County assessor responds to claims of unfair property values assessment

CHICAGO (WLS) -- Cook County Assessor Joseph Berrios responded Monday to claims that his office favors the rich when it comes to assessing property values.

The system has been called broken and corrupt because it is based on appeals.

Berrios admitted that more affluent homeowners challenge their assessments, which shifts to the burden to poorer neighborhoods, but defended the system.

There are 1.85 million pieces of property in Cook County and, according to reports by the Chicago Tribune and University Of Chicago, homes in poorer neighborhoods are often overvalued, while properties in wealthier areas are undervalued. This means that poor residents, mainly minorities, are paying more in property taxes as a percentage of their homes value than homeowners in affluent areas.

"I've continued to reach out to all communities including minorities. There is no racism in this administration," Berrios said.

The appeal-based system has many critics, including Gov. Bruce Rauner and some of his Democratic opponents for governor.

He said half of residents who appeal their property taxes are successful. The Tribune's report said wealthier neighborhoods appealed at much higher rates than poorer ones and many use tax attorneys.

"It is not rigged or beneficial to those who use attorneys, in fact the majority of appeals filed with the assessor's office do not involve attorneys," Berrios said.

But, according to the Tribune, attorney's fees from residential appeals hit an all-time high in 2015. Many of the lawyers contributed to Berrios' campaign fund.
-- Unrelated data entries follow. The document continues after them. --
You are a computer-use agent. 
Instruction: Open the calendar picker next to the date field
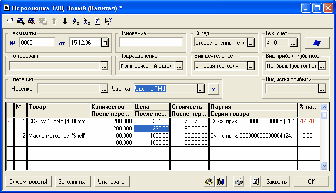[105, 43]
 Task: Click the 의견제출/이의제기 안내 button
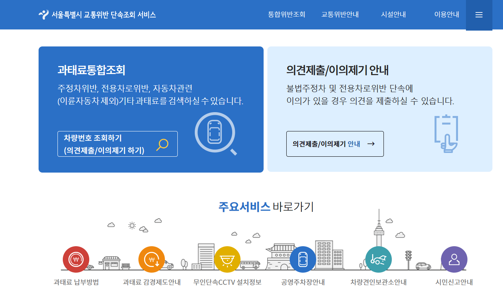click(335, 144)
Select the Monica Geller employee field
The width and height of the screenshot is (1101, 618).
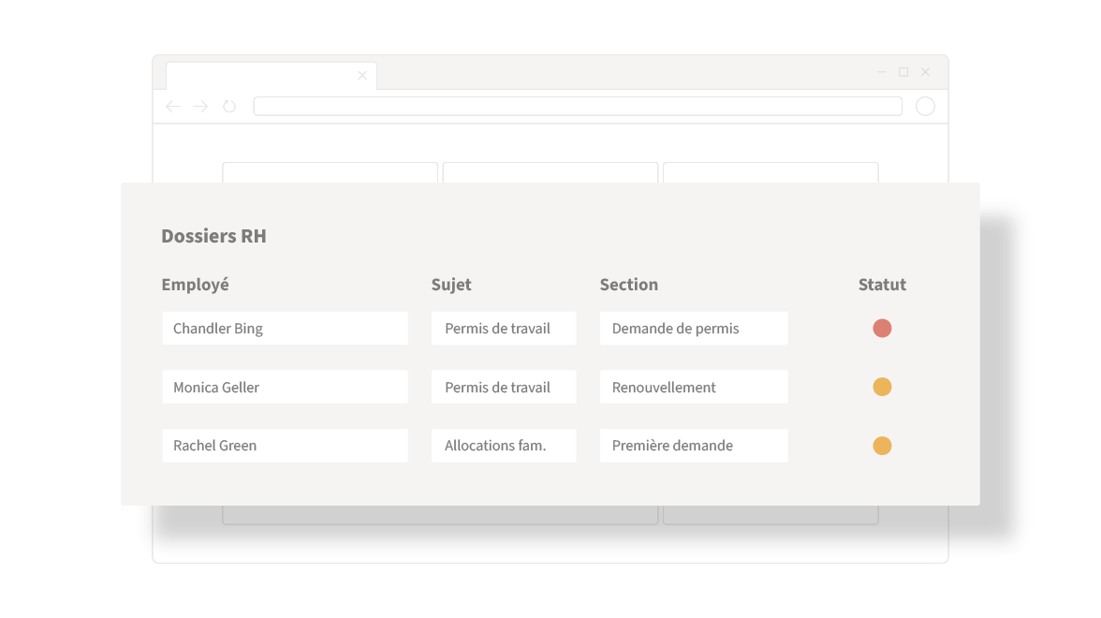pyautogui.click(x=285, y=387)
The assessor is also the chairman of the Cook County Democratic Party.

On Monday, Berrios refused to say he would no longer accept contributions from tax lawyers.

"I take contributions from property tax lawyers and anyone else who wants to contribute to my campaign," Berrios said.

Berrios said attorneys who do not contribute to his campaign get the same treatment with appeals as those who do.

He defended the appeals system, adding that it's every homeowner's right.

Also, Berrios' office is expanding its outreach in poorer and minority neighborhoods so they can learn how to do appeals.